### Text passage:
Free trade is one of those ideas that everybody -- almost everybody, a lot of people, maybe a few -- think is good, as long as it doesn't interfere with protection for American and European Union farmers, for just one example. This protection in the form of subsidies to cotton farmers in the U.S., for example, doesn't help small cotton farmers in West Africa or big ones in Brazil.
In more than seven years of the Doha Development Rounds -- named for the Gulf Emirates country where the WTO met a few weeks after the Sept. 11, 2001 terrorist attacks -- the WTO has tried and failed to resolve differences between rich and developing nations. Since the late 2007-early-2008 collapse of the world's financial system, he writes, the trade picture has gotten even murkier, if that's possible, with a rise in protectionism and a sharp decline in trade worldwide. It doesn't help that many observers believe that China -- starting in 1995 pegged its currency, the yuan, to the dollar at 8.28 per U.S. dollars, benefiting Chinese manufacturers and beggaring U.S. ones.
Throughout the book, Blustein interviews ordinary people affected by the WTO, from clothing workers in Central American sweatshops to farmers in Brazil and West Africa to an auto parts manufacturer in Michigan. The latter, Wes Smith of E&E Manufacturing Co., Plymouth, Michigan, told Blustein that his auto fasteners and components company was suffering because of Beijing's policy of keeping the value of the yuan tightly controlled at a level, "he said, gave Chinese manufacturers an unfair advantage." He told Blustein: "It's not that we're competing against the so-called dollar-a-day wage; it's that they [China] subsidize their production with currency manipulation."

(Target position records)
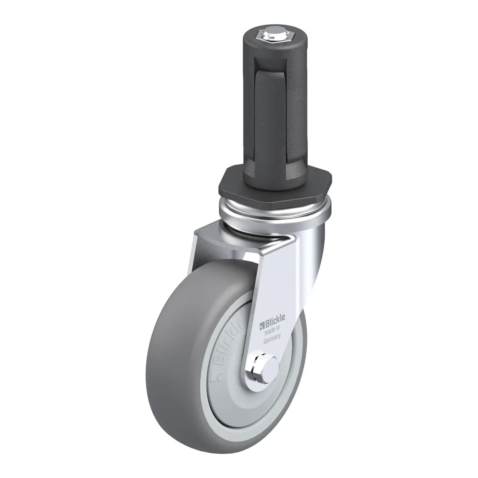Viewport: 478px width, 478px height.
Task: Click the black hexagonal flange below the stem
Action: click(x=274, y=182)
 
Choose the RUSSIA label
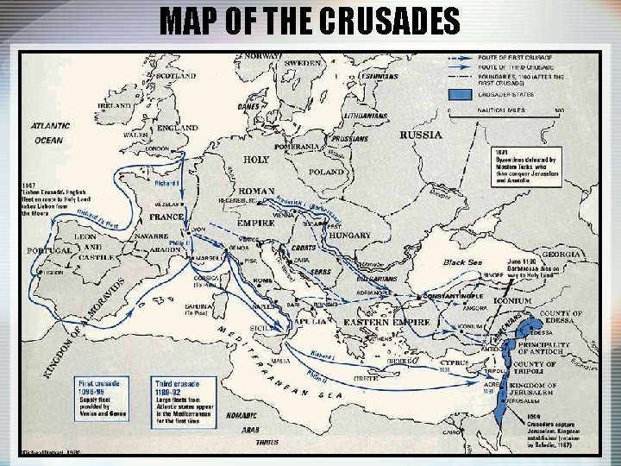pos(421,135)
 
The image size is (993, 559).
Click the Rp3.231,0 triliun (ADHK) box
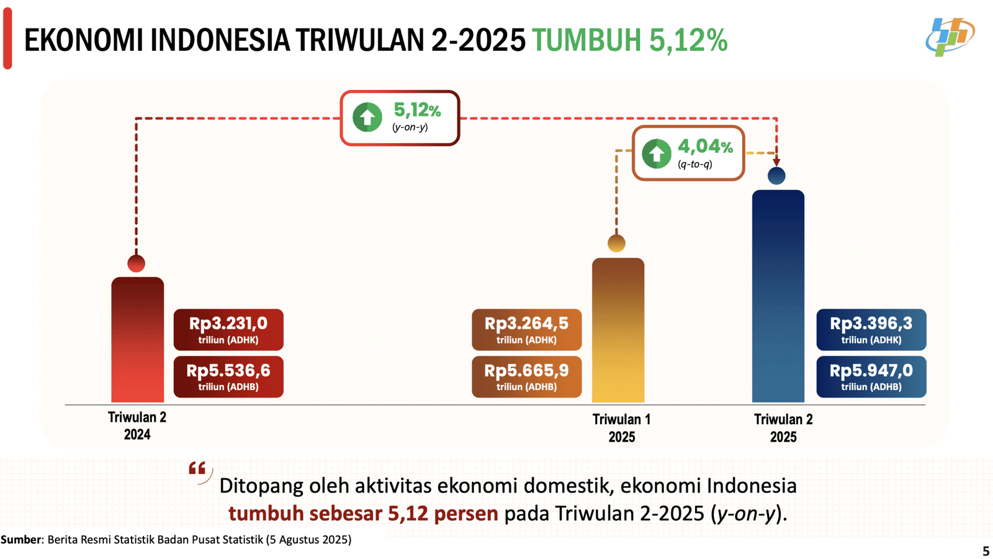pos(228,329)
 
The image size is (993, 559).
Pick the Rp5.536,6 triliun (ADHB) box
pos(228,376)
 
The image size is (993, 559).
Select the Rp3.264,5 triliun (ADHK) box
pos(526,329)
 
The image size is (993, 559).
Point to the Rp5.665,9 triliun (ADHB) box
pos(526,376)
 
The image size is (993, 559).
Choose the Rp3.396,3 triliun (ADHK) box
pos(871,329)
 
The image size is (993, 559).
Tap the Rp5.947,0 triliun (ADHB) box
pos(871,376)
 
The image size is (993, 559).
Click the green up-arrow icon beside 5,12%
pos(367,117)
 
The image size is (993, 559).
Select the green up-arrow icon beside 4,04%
pos(656,153)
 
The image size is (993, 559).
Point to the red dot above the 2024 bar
pos(137,263)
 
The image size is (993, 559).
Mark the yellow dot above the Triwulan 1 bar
pos(616,243)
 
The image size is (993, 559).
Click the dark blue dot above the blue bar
pos(776,176)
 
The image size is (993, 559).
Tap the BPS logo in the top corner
pos(949,37)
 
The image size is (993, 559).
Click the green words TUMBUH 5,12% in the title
pos(629,40)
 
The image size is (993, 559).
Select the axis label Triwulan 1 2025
pos(621,428)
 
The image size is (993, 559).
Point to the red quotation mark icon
pos(198,470)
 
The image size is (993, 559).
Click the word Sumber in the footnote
pos(21,539)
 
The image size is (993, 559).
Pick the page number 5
pos(986,551)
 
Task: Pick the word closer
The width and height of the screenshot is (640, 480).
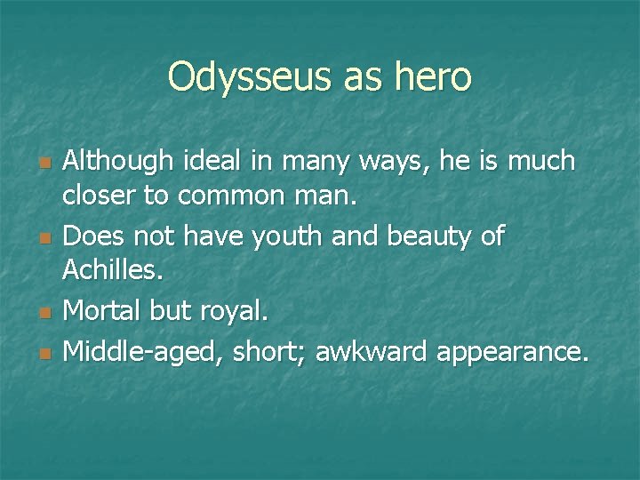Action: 100,199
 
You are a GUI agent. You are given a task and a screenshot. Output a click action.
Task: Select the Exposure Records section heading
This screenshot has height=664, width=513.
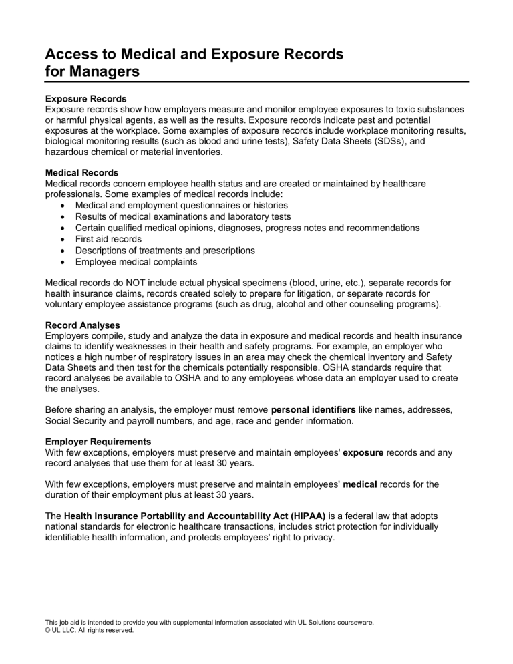click(x=85, y=98)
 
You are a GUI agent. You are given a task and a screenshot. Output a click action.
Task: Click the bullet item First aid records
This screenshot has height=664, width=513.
click(x=108, y=239)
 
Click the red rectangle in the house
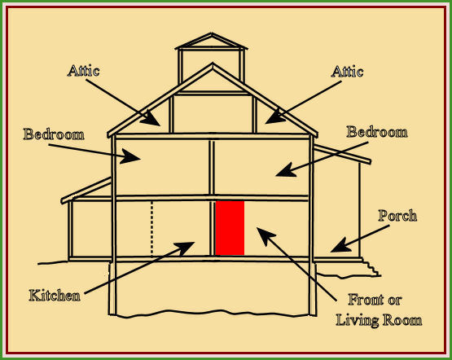tap(230, 228)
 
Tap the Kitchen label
tap(55, 296)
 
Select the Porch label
tap(397, 216)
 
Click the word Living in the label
tap(358, 321)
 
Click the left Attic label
tap(84, 71)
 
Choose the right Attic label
tap(347, 72)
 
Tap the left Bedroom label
tap(54, 134)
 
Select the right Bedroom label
tap(377, 132)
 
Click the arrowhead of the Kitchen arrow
tap(185, 248)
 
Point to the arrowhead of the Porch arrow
tap(340, 246)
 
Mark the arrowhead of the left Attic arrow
tap(151, 119)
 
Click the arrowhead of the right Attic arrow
tap(275, 117)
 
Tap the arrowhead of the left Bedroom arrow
tap(130, 156)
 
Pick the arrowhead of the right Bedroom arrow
tap(286, 169)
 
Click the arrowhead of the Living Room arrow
tap(265, 235)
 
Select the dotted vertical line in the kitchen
tap(152, 228)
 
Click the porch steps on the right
tap(371, 267)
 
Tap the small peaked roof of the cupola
tap(212, 42)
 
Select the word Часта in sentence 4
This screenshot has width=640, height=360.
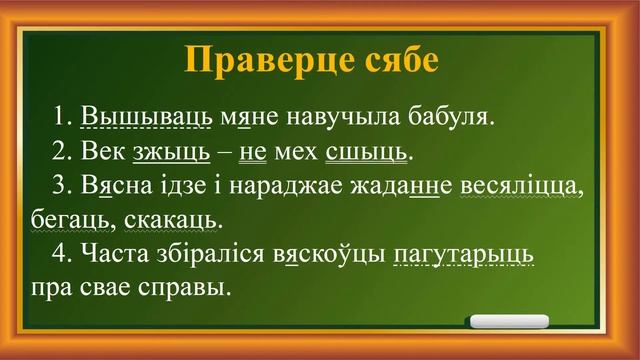pos(112,254)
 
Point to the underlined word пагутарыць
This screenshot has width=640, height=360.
pos(464,254)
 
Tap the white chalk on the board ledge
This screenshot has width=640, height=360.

### Instructions for the task:
Reproduce the passage on free trade between "In more than" and "beggaring U.S. ones.", inclusive, changing "protectionism" to "tariffs".

### Exercise result:
In more than seven years of the Doha Development Rounds -- named for the Gulf Emirates country where the WTO met a few weeks after the Sept. 11, 2001 terrorist attacks -- the WTO has tried and failed to resolve differences between rich and developing nations. Since the late 2007-early-2008 collapse of the world's financial system, he writes, the trade picture has gotten even murkier, if that's possible, with a rise in tariffs and a sharp decline in trade worldwide. It doesn't help that many observers believe that China -- starting in 1995 pegged its currency, the yuan, to the dollar at 8.28 per U.S. dollars, benefiting Chinese manufacturers and beggaring U.S. ones.